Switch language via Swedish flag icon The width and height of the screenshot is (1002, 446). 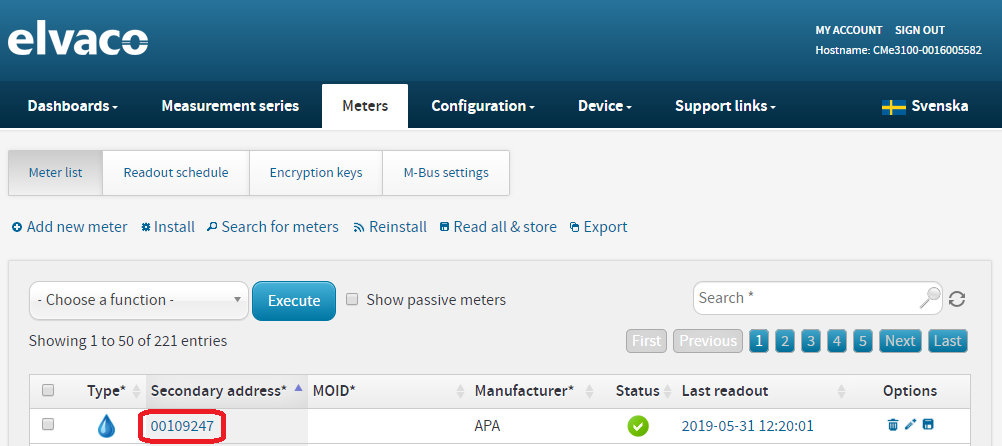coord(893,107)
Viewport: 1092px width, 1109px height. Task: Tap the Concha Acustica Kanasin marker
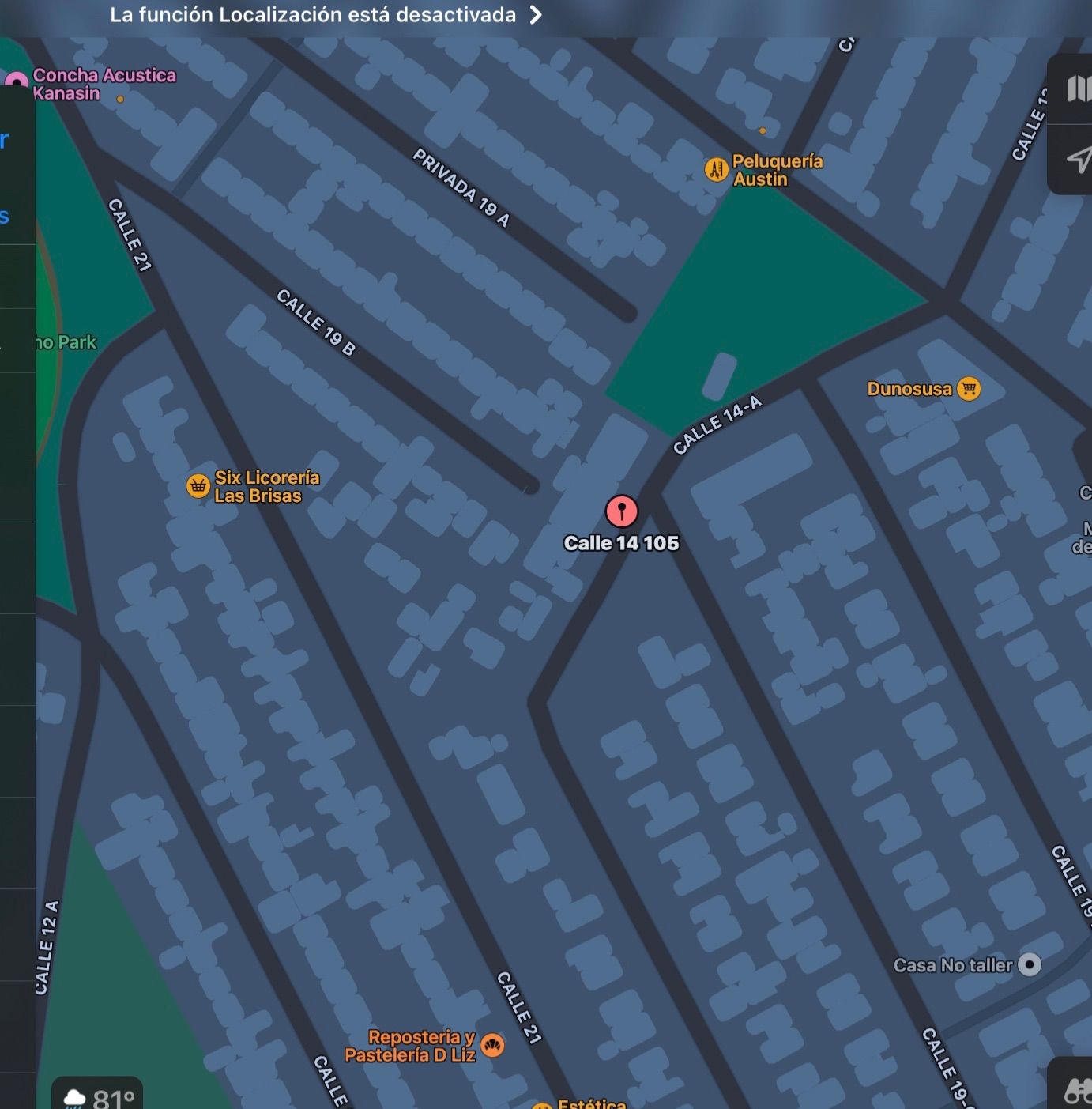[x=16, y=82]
...
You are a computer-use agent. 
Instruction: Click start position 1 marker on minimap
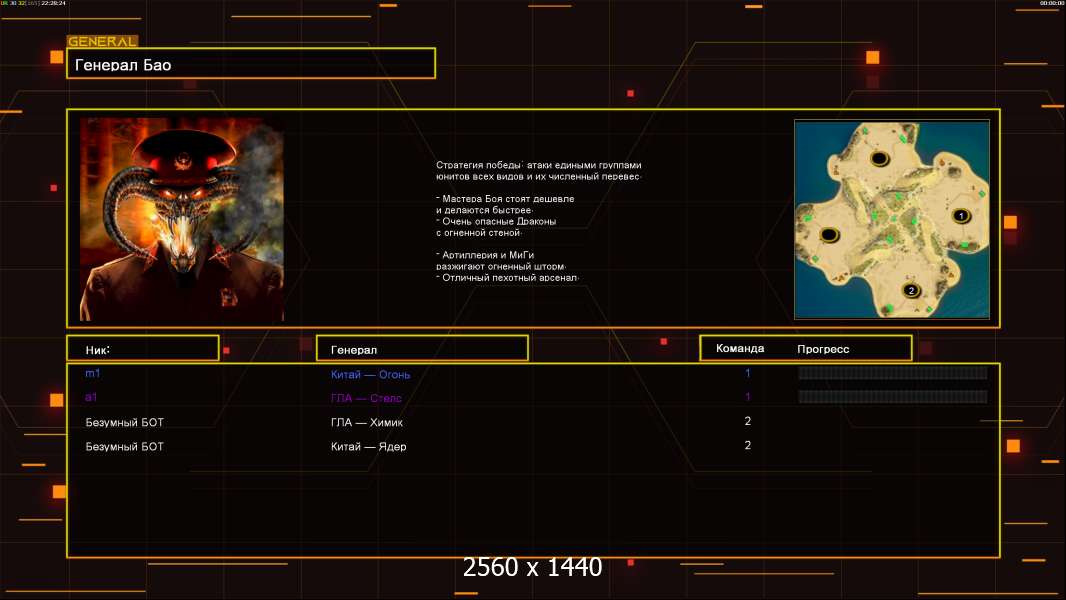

**Exercise**
Using the data above, extract exactly the lines from the one that holds "You are a computer-use agent." to the one that holds "Instruction: Click start", both ends included, and no others.

**Answer space**
You are a computer-use agent. 
Instruction: Click start position 1 marker on minimap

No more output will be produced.